→ Saved data entries
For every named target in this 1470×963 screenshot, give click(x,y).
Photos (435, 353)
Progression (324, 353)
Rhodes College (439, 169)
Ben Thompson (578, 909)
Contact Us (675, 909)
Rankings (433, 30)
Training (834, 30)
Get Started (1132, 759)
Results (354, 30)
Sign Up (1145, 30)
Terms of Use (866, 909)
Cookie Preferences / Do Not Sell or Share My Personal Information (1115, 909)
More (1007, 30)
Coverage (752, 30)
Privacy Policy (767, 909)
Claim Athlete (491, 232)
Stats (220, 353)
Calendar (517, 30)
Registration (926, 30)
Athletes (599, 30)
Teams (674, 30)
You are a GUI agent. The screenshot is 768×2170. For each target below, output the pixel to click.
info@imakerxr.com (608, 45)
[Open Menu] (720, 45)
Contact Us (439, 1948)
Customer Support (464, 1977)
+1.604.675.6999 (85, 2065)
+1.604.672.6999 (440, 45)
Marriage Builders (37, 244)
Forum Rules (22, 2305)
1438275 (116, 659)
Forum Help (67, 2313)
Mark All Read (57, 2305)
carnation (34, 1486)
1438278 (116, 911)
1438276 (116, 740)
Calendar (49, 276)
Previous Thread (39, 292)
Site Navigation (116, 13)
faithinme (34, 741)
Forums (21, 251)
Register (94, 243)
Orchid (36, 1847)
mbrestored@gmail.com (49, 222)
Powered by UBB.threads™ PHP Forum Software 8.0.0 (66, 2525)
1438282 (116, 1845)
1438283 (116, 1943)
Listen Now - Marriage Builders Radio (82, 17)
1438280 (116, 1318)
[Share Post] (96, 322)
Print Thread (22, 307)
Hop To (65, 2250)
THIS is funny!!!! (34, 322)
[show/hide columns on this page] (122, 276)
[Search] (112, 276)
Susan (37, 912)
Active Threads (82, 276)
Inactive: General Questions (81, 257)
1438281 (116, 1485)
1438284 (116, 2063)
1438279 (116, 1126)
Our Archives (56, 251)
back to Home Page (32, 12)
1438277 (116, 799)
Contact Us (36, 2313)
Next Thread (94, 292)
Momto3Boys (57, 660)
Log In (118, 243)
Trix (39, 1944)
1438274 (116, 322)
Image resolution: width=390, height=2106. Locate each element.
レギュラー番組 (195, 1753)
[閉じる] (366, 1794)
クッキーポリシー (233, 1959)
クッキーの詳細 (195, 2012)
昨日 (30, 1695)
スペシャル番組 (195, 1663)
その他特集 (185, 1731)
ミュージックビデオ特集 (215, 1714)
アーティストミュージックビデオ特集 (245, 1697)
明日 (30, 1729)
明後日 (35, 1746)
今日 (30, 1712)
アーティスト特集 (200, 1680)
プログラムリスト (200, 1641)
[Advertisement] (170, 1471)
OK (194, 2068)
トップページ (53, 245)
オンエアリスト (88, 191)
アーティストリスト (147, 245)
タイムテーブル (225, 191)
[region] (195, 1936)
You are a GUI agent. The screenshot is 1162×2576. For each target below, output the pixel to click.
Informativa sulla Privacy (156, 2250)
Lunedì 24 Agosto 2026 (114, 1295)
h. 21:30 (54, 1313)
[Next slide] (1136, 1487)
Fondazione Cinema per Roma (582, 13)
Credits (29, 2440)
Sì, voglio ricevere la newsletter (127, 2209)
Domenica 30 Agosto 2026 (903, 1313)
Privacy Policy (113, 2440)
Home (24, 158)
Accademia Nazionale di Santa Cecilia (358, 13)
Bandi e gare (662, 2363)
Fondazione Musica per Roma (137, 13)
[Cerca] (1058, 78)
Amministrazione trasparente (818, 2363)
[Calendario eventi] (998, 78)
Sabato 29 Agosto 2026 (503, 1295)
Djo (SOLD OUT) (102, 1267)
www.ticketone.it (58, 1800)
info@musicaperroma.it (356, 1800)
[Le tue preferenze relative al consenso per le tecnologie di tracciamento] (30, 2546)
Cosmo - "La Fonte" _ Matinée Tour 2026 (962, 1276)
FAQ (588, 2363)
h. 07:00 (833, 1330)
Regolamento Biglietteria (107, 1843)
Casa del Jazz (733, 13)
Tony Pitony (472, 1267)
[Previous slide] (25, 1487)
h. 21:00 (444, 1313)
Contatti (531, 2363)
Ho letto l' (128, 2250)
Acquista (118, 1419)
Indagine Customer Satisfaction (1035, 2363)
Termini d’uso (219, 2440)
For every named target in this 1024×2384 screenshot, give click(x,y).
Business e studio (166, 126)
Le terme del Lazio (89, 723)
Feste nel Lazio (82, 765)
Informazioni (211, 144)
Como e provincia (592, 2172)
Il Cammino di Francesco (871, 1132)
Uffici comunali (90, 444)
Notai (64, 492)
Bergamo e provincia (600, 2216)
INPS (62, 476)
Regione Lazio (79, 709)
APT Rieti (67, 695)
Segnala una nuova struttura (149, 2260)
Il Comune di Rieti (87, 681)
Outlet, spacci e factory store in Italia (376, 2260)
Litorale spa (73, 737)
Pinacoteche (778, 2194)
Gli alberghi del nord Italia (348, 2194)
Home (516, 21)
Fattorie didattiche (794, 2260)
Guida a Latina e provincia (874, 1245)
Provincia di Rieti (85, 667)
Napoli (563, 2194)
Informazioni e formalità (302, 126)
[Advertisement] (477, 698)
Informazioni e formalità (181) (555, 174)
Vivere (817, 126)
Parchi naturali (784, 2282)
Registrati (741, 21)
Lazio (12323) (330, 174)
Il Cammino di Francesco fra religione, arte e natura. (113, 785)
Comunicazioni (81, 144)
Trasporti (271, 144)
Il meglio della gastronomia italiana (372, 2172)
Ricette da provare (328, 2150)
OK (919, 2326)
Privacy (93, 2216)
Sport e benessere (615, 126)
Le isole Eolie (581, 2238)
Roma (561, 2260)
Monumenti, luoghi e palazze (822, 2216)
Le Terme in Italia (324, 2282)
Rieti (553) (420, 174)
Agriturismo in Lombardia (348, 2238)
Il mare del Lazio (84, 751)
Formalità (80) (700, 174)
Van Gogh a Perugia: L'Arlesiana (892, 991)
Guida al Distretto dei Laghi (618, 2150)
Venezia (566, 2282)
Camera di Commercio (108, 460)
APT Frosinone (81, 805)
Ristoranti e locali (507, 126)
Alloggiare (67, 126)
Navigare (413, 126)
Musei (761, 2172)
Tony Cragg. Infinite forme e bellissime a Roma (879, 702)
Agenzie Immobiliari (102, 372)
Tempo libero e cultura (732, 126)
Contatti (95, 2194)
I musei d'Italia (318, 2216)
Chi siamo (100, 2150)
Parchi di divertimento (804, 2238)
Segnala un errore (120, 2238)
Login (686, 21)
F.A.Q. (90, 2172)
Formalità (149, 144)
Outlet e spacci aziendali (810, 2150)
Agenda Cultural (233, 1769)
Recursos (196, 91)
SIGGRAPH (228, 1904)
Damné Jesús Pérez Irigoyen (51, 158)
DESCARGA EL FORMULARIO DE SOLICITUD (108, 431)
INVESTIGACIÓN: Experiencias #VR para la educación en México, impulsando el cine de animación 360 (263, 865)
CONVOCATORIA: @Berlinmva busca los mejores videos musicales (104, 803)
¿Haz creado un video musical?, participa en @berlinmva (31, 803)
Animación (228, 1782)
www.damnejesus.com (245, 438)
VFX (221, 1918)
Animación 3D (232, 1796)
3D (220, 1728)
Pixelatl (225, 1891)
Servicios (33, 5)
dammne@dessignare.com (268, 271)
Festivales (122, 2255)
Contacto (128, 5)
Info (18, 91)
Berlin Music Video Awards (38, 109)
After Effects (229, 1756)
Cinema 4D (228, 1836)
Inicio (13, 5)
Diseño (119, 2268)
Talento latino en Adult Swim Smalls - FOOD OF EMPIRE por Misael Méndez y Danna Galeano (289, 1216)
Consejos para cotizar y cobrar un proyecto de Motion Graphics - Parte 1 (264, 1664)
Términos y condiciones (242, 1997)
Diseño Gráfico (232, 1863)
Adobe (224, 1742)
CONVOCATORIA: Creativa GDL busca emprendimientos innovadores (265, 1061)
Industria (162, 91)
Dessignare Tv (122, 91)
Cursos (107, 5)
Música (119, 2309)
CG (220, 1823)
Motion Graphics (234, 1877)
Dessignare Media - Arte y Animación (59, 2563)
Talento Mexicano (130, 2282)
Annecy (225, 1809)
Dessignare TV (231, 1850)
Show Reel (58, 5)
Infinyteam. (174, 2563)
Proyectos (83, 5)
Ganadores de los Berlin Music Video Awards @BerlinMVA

→ WORK REQUEST
In the entries above, find the line holding "Gli alberghi del nord Italia (348, 2194)" and the line holding "Il mare del Lazio (84, 751)", then retype exactly those two lines and every line between them, and nothing else.

→ SOLUTION
Gli alberghi del nord Italia (348, 2194)
Home (516, 21)
Fattorie didattiche (794, 2260)
Guida a Latina e provincia (874, 1245)
Provincia di Rieti (85, 667)
Napoli (563, 2194)
Informazioni e formalità (302, 126)
[Advertisement] (477, 698)
Informazioni e formalità (181) (555, 174)
Vivere (817, 126)
Parchi naturali (784, 2282)
Registrati (741, 21)
Lazio (12323) (330, 174)
Il Cammino di Francesco fra religione, arte e natura. (113, 785)
Comunicazioni (81, 144)
Trasporti (271, 144)
Il meglio della gastronomia italiana (372, 2172)
Ricette da provare (328, 2150)
OK (919, 2326)
Privacy (93, 2216)
Sport e benessere (615, 126)
Le isole Eolie (581, 2238)
Roma (561, 2260)
Monumenti, luoghi e palazze (822, 2216)
Le Terme in Italia (324, 2282)
Rieti (553) (420, 174)
Agriturismo in Lombardia (348, 2238)
Il mare del Lazio (84, 751)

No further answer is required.